What you have to do:
Your task is to write out the full listing once more, exactly.

Supplied data:
---------------
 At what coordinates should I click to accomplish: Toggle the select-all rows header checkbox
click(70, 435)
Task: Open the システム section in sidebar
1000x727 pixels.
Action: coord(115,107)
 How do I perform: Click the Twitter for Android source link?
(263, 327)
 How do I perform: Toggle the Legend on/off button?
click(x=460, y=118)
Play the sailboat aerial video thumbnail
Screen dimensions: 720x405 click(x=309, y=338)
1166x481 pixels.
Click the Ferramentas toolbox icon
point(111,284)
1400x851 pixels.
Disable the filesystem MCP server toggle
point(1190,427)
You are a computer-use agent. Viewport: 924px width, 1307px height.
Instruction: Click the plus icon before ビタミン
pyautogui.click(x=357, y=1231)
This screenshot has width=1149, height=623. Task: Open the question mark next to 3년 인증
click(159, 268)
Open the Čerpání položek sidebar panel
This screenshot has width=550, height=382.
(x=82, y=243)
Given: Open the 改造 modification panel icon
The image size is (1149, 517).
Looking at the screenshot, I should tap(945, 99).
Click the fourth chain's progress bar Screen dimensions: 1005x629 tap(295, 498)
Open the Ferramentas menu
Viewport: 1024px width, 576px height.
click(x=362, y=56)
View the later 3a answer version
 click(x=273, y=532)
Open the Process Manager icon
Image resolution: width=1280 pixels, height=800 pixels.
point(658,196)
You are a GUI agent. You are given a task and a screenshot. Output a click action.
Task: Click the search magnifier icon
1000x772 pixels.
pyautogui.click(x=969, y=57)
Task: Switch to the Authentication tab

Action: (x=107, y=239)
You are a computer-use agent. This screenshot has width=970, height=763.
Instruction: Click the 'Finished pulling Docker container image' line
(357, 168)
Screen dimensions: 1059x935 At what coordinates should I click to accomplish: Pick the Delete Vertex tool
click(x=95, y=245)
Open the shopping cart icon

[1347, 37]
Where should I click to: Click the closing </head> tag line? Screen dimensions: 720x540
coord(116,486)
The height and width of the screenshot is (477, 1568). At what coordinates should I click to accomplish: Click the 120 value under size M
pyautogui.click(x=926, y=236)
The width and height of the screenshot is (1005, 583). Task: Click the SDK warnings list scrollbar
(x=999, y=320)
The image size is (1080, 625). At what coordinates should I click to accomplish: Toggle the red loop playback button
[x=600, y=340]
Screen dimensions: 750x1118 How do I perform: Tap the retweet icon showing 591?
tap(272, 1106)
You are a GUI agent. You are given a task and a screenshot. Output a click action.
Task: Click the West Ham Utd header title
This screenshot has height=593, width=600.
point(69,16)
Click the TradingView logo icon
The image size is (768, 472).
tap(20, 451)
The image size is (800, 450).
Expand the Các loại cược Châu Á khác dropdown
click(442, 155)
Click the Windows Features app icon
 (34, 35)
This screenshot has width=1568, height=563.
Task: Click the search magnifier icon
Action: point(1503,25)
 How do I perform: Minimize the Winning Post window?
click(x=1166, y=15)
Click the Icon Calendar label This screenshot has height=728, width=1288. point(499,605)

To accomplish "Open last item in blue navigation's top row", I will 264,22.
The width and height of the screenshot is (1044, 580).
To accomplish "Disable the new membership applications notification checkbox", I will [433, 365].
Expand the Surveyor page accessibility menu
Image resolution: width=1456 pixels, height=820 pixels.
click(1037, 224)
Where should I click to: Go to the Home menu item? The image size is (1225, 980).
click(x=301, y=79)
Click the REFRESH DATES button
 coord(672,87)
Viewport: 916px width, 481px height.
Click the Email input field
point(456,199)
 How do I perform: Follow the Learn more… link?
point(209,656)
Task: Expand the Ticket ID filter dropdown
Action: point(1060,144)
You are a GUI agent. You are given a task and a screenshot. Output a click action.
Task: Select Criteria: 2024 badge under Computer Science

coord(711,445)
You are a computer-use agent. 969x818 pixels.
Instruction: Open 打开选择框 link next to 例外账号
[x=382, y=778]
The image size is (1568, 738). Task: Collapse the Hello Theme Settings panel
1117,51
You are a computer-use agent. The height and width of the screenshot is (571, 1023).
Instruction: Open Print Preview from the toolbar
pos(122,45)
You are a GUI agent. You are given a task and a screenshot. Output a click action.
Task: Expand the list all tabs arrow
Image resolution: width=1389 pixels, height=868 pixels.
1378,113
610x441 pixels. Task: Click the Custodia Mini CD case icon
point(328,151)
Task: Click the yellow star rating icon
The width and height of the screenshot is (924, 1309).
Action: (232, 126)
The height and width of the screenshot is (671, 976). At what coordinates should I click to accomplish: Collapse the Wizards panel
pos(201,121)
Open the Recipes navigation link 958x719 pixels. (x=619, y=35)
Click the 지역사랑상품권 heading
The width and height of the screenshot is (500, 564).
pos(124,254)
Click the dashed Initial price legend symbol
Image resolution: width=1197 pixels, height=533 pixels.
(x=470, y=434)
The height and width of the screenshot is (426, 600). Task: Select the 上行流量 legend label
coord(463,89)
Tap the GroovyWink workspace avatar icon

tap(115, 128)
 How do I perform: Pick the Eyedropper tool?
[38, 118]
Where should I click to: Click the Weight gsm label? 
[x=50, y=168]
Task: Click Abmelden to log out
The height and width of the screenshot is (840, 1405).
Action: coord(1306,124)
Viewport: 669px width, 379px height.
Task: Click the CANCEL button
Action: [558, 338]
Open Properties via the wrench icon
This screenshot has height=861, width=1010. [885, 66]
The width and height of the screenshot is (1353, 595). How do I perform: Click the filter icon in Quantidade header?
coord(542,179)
---------------
Answer to this exercise:
 At what coordinates should I click to accomplish: Toggle the select-all rows header checkbox
click(70, 435)
Task: Open the システム section in sidebar
1000x727 pixels.
Action: coord(115,107)
 How do I perform: Click the Twitter for Android source link?
(263, 327)
 How do I perform: Toggle the Legend on/off button?
click(x=460, y=118)
Play the sailboat aerial video thumbnail
Screen dimensions: 720x405 click(x=309, y=338)
1166x481 pixels.
Click the Ferramentas toolbox icon
point(111,284)
1400x851 pixels.
Disable the filesystem MCP server toggle
point(1190,427)
You are a computer-use agent. Viewport: 924px width, 1307px height.
Instruction: Click the plus icon before ビタミン
pyautogui.click(x=357, y=1231)
This screenshot has width=1149, height=623. Task: Open the question mark next to 3년 인증
click(159, 268)
Open the Čerpání položek sidebar panel
This screenshot has width=550, height=382.
(x=82, y=243)
Given: Open the 改造 modification panel icon
The image size is (1149, 517).
Looking at the screenshot, I should tap(945, 99).
Click the fourth chain's progress bar Screen dimensions: 1005x629 tap(295, 498)
Open the Ferramentas menu
Viewport: 1024px width, 576px height.
click(x=362, y=56)
View the later 3a answer version
 click(x=273, y=532)
Open the Process Manager icon
Image resolution: width=1280 pixels, height=800 pixels.
point(658,196)
You are a GUI agent. You are given a task and a screenshot. Output a click action.
Task: Click the search magnifier icon
1000x772 pixels.
pyautogui.click(x=969, y=57)
Task: Switch to the Authentication tab

Action: (x=107, y=239)
You are a computer-use agent. This screenshot has width=970, height=763.
Instruction: Click the 'Finished pulling Docker container image' line
(357, 168)
Screen dimensions: 1059x935 At what coordinates should I click to accomplish: Pick the Delete Vertex tool
click(x=95, y=245)
Open the shopping cart icon

[1347, 37]
Where should I click to: Click the closing </head> tag line? Screen dimensions: 720x540
coord(116,486)
The height and width of the screenshot is (477, 1568). At what coordinates should I click to accomplish: Click the 120 value under size M
pyautogui.click(x=926, y=236)
The width and height of the screenshot is (1005, 583). Task: Click the SDK warnings list scrollbar
(x=999, y=320)
The image size is (1080, 625). At what coordinates should I click to accomplish: Toggle the red loop playback button
[x=600, y=340]
Screen dimensions: 750x1118 How do I perform: Tap the retweet icon showing 591?
tap(272, 1106)
You are a GUI agent. You are given a task and a screenshot. Output a click action.
Task: Click the West Ham Utd header title
This screenshot has height=593, width=600.
point(69,16)
Click the TradingView logo icon
The image size is (768, 472).
tap(20, 451)
The image size is (800, 450).
Expand the Các loại cược Châu Á khác dropdown
click(442, 155)
Click the Windows Features app icon
 (34, 35)
This screenshot has width=1568, height=563.
Task: Click the search magnifier icon
Action: point(1503,25)
 How do I perform: Minimize the Winning Post window?
click(x=1166, y=15)
Click the Icon Calendar label This screenshot has height=728, width=1288. point(499,605)

To accomplish "Open last item in blue navigation's top row", I will 264,22.
The width and height of the screenshot is (1044, 580).
To accomplish "Disable the new membership applications notification checkbox", I will [433, 365].
Expand the Surveyor page accessibility menu
Image resolution: width=1456 pixels, height=820 pixels.
click(1037, 224)
Where should I click to: Go to the Home menu item? The image size is (1225, 980).
click(x=301, y=79)
Click the REFRESH DATES button
 coord(672,87)
Viewport: 916px width, 481px height.
Click the Email input field
point(456,199)
 How do I perform: Follow the Learn more… link?
point(209,656)
Task: Expand the Ticket ID filter dropdown
Action: point(1060,144)
You are a GUI agent. You are given a task and a screenshot. Output a click action.
Task: Select Criteria: 2024 badge under Computer Science

coord(711,445)
You are a computer-use agent. 969x818 pixels.
Instruction: Open 打开选择框 link next to 例外账号
[x=382, y=778]
The image size is (1568, 738). Task: Collapse the Hello Theme Settings panel
1117,51
You are a computer-use agent. The height and width of the screenshot is (571, 1023).
Instruction: Open Print Preview from the toolbar
pos(122,45)
You are a GUI agent. You are given a task and a screenshot. Output a click action.
Task: Expand the list all tabs arrow
Image resolution: width=1389 pixels, height=868 pixels.
1378,113
610x441 pixels. Task: Click the Custodia Mini CD case icon
point(328,151)
Task: Click the yellow star rating icon
The width and height of the screenshot is (924, 1309).
Action: (232, 126)
The height and width of the screenshot is (671, 976). At what coordinates should I click to accomplish: Collapse the Wizards panel
pos(201,121)
Open the Recipes navigation link 958x719 pixels. (x=619, y=35)
Click the 지역사랑상품권 heading
The width and height of the screenshot is (500, 564).
pos(124,254)
Click the dashed Initial price legend symbol
Image resolution: width=1197 pixels, height=533 pixels.
(x=470, y=434)
The height and width of the screenshot is (426, 600). Task: Select the 上行流量 legend label
coord(463,89)
Tap the GroovyWink workspace avatar icon

tap(115, 128)
 How do I perform: Pick the Eyedropper tool?
[38, 118]
Where should I click to: Click the Weight gsm label? 
[x=50, y=168]
Task: Click Abmelden to log out
The height and width of the screenshot is (840, 1405).
Action: coord(1306,124)
Viewport: 669px width, 379px height.
Task: Click the CANCEL button
Action: [558, 338]
Open Properties via the wrench icon
This screenshot has height=861, width=1010. [885, 66]
The width and height of the screenshot is (1353, 595). How do I perform: Click the filter icon in Quantidade header?
coord(542,179)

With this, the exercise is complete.